Smote Upsampling (Operator Toolbox)
Synopsis
This operator implements the Synthetic Minority Over-sampling Technique as proposed by Chawla et. al., Journal of Artificial Intelligence Research 16 (2002), 321 -- 357.Description
In the first step the ExampleSet is filtered to only consider examples of the minority class. Afterwards a search on the k nearest neighbours for all examples is performed. The algorithm then selects a random example and a random nearest neighbour for this example. A new example is created which is on the line between the two examples.
Input
- exa (Data table)
ExampleSet you want to upsample.
Output
- ups (Data table)
The original ExampleSet with the attached synthetic examples.
- ori (Data table)
The original ExampleSet.
Parameters
- number_of_neighbours In SMOTE we calculate the k nearest neighborhood. This parameter defines the number of neighbors to consider. Range:
- normalize If checked range transformation to [0,1] is performed to make distance calculation solid. Range:
- equalize_classes If activated as many new examples as needed to balance the classes are drawn. Range:
- upsampling_size Defines the number of examples you want to create. Range:
- auto_detect_minority_class If activated the class to upsample is the class with the least occurrences. Range:
- minority_class Defines the class you want to upsample. Range:
- round_integers Round Integer attributes to the next Integer. Range:
- nominal_change_rate Probability to change a nominal value to the nominal value of it's nearest neighbor.

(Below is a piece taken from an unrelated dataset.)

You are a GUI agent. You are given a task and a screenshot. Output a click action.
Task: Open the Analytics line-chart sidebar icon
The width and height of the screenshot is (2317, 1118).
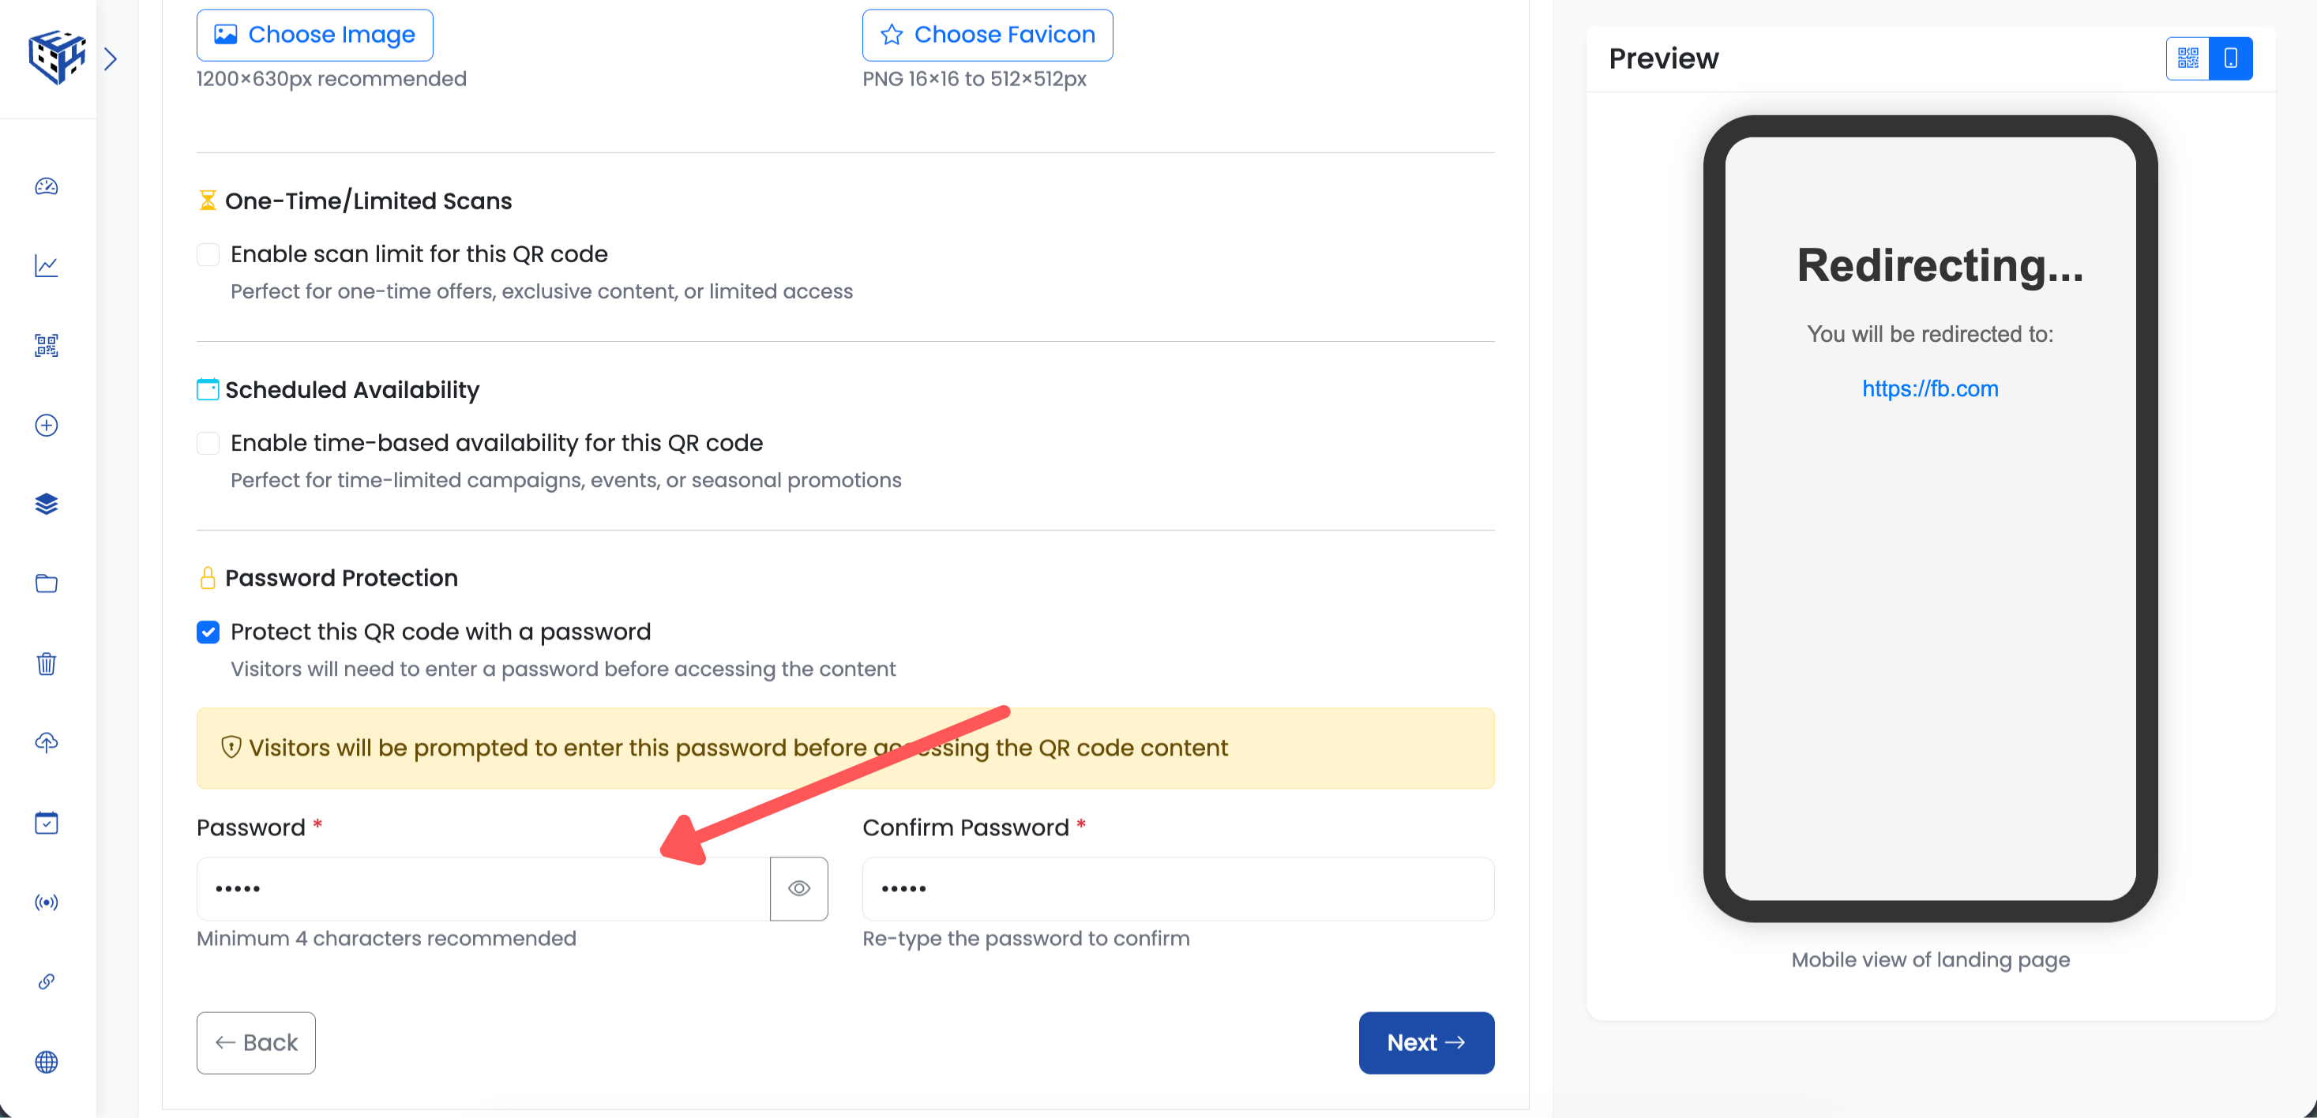click(x=45, y=266)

Range:
- use_local_random_seed This parameter indicates if a local random seed should be used. Range:
- local_random_seed If the use local random seed parameter is checked this parameter determines the local random seed. Range:
Tutorial Processes
Use smote on imbalanced Sonar
In this tutorial we unbalance the sonar data set with a sample operator and create synthetic examples to recreate class balance.